▶ _WHAT YOU WILL DO_
The listing must be reproduced in full, exactly as it stands.

▶ _DATASET EXTRACT_
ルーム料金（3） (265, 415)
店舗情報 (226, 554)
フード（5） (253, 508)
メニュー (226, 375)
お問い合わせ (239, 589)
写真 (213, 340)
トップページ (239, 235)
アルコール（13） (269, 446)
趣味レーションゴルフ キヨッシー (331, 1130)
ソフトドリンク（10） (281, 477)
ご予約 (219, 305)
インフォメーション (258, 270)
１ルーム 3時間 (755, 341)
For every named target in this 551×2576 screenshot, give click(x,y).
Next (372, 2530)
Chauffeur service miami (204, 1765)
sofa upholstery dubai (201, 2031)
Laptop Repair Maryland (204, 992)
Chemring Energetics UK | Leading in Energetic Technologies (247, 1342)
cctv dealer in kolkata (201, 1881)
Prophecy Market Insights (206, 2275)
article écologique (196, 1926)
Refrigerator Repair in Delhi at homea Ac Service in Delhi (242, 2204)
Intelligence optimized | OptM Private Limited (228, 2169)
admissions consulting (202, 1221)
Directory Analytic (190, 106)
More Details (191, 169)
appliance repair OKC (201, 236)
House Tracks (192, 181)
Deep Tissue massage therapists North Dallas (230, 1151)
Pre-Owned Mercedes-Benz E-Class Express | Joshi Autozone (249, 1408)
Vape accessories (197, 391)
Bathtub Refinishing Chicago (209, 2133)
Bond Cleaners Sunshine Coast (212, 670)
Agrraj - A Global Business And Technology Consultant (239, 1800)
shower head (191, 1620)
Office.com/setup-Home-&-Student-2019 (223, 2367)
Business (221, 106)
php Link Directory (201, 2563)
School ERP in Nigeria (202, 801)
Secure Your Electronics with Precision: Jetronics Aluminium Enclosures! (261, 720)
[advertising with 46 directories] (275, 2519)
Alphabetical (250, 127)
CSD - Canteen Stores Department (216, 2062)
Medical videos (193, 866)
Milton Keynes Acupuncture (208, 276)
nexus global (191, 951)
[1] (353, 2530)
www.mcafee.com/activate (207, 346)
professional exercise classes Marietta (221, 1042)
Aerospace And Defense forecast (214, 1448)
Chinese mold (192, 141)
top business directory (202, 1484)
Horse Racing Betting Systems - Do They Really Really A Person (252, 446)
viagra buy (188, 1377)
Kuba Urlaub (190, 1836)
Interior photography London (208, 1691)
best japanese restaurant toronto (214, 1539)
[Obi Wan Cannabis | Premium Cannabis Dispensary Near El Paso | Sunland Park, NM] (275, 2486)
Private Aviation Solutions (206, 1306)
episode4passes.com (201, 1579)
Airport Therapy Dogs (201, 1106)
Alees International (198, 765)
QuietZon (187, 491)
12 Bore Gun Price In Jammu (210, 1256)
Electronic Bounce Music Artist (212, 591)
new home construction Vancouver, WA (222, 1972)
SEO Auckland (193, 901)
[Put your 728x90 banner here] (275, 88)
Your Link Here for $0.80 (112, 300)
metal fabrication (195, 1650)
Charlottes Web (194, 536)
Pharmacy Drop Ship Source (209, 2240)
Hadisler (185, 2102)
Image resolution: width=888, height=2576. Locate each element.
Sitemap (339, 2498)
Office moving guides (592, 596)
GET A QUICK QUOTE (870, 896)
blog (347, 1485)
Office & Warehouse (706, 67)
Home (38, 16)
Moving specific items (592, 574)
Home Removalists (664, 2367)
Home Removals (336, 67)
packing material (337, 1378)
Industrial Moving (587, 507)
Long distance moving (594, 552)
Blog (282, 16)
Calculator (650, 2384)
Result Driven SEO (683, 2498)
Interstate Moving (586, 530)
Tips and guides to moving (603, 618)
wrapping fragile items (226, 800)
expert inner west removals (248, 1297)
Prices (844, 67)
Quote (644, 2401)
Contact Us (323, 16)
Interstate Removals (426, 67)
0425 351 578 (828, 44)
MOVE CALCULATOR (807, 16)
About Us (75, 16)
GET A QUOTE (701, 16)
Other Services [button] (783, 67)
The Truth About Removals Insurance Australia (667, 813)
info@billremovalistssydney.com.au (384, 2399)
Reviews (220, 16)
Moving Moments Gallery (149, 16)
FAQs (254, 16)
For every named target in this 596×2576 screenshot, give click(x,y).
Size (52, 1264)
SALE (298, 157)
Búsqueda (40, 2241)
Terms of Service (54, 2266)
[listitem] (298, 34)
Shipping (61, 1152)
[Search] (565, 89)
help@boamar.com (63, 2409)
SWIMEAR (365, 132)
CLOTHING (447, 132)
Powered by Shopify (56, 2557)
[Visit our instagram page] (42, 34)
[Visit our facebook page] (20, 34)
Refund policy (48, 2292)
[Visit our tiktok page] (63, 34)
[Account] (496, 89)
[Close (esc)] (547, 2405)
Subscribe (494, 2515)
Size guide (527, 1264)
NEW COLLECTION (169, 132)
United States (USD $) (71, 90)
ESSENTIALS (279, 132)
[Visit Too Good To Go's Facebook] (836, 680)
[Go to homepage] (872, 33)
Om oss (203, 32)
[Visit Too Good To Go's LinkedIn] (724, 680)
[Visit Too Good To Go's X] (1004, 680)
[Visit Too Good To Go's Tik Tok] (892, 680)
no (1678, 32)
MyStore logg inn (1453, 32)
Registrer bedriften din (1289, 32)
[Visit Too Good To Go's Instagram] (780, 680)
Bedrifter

▶ _EXERCISE SOLUTION_
ルーム料金（3） (265, 415)
店舗情報 (226, 554)
フード（5） (253, 508)
メニュー (226, 375)
お問い合わせ (239, 589)
写真 (213, 340)
トップページ (239, 235)
アルコール（13） (269, 446)
趣味レーションゴルフ キヨッシー (331, 1130)
ソフトドリンク（10） (281, 477)
ご予約 (219, 305)
インフォメーション (258, 270)
１ルーム 3時間 (755, 341)
For every named target in this 551×2576 screenshot, give click(x,y).
Next (372, 2530)
Chauffeur service miami (204, 1765)
sofa upholstery dubai (201, 2031)
Laptop Repair Maryland (204, 992)
Chemring Energetics UK | Leading in Energetic Technologies (247, 1342)
cctv dealer in kolkata (201, 1881)
Prophecy Market Insights (206, 2275)
article écologique (196, 1926)
Refrigerator Repair in Delhi at homea Ac Service in Delhi (242, 2204)
Intelligence optimized | OptM Private Limited (228, 2169)
admissions consulting (202, 1221)
Directory Analytic (190, 106)
More Details (191, 169)
appliance repair OKC (201, 236)
House Tracks (192, 181)
Deep Tissue massage therapists North Dallas (230, 1151)
Pre-Owned Mercedes-Benz E-Class Express | Joshi Autozone (249, 1408)
Vape accessories (197, 391)
Bathtub Refinishing Chicago (209, 2133)
Bond Cleaners Sunshine Coast (212, 670)
Agrraj - A Global Business And Technology Consultant (239, 1800)
shower head (191, 1620)
Office.com/setup-Home-&-Student-2019 (223, 2367)
Business (221, 106)
php Link Directory (201, 2563)
School ERP in Nigeria (202, 801)
Secure Your Electronics with Precision: Jetronics Aluminium Enclosures! (261, 720)
[advertising with 46 directories] (275, 2519)
Alphabetical (250, 127)
CSD - Canteen Stores Department (216, 2062)
Medical videos (193, 866)
Milton Keynes Acupuncture (208, 276)
nexus global (191, 951)
[1] (353, 2530)
www.mcafee.com/activate (207, 346)
professional exercise classes Marietta (221, 1042)
Aerospace And Defense forecast (214, 1448)
Chinese mold (192, 141)
top business directory (202, 1484)
Horse Racing Betting Systems - Do They Really Really A Person (252, 446)
viagra buy (188, 1377)
Kuba Urlaub (190, 1836)
Interior photography London (208, 1691)
best japanese restaurant toronto (214, 1539)
[Obi Wan Cannabis | Premium Cannabis Dispensary Near El Paso | Sunland Park, NM] (275, 2486)
Private Aviation Solutions (206, 1306)
episode4passes.com (201, 1579)
Airport Therapy Dogs (201, 1106)
Alees International (198, 765)
QuietZon (187, 491)
12 Bore Gun Price In Jammu (210, 1256)
Electronic Bounce Music Artist (212, 591)
new home construction Vancouver, WA (222, 1972)
SEO Auckland (193, 901)
[Put your 728x90 banner here] (275, 88)
Your Link Here for $0.80 (112, 300)
metal fabrication (195, 1650)
Charlottes Web (194, 536)
Pharmacy Drop Ship Source (209, 2240)
Hadisler (185, 2102)
Image resolution: width=888, height=2576. Locate each element.
Sitemap (339, 2498)
Office moving guides (592, 596)
GET A QUICK QUOTE (870, 896)
blog (347, 1485)
Office & Warehouse (706, 67)
Home (38, 16)
Moving specific items (592, 574)
Home Removalists (664, 2367)
Home Removals (336, 67)
packing material (337, 1378)
Industrial Moving (587, 507)
Long distance moving (594, 552)
Blog (282, 16)
Calculator (650, 2384)
Result Driven SEO (683, 2498)
Interstate Moving (586, 530)
Tips and guides to moving (603, 618)
wrapping fragile items (226, 800)
expert inner west removals (248, 1297)
Prices (844, 67)
Quote (644, 2401)
Contact Us (323, 16)
Interstate Removals (426, 67)
0425 351 578 (828, 44)
MOVE CALCULATOR (807, 16)
About Us (75, 16)
GET A QUOTE (701, 16)
Other Services [button] (783, 67)
The Truth About Removals Insurance Australia (667, 813)
info@billremovalistssydney.com.au (384, 2399)
Reviews (220, 16)
Moving Moments Gallery (149, 16)
FAQs (254, 16)
For every named target in this 596×2576 screenshot, give click(x,y).
Size (52, 1264)
SALE (298, 157)
Búsqueda (40, 2241)
Terms of Service (54, 2266)
[listitem] (298, 34)
Shipping (61, 1152)
[Search] (565, 89)
help@boamar.com (63, 2409)
SWIMEAR (365, 132)
CLOTHING (447, 132)
Powered by Shopify (56, 2557)
[Visit our instagram page] (42, 34)
[Visit our facebook page] (20, 34)
Refund policy (48, 2292)
[Visit our tiktok page] (63, 34)
[Account] (496, 89)
[Close (esc)] (547, 2405)
Subscribe (494, 2515)
Size guide (527, 1264)
NEW COLLECTION (169, 132)
United States (USD $) (71, 90)
ESSENTIALS (279, 132)
[Visit Too Good To Go's Facebook] (836, 680)
[Go to homepage] (872, 33)
Om oss (203, 32)
[Visit Too Good To Go's LinkedIn] (724, 680)
[Visit Too Good To Go's X] (1004, 680)
[Visit Too Good To Go's Tik Tok] (892, 680)
no (1678, 32)
MyStore logg inn (1453, 32)
Registrer bedriften din (1289, 32)
[Visit Too Good To Go's Instagram] (780, 680)
Bedrifter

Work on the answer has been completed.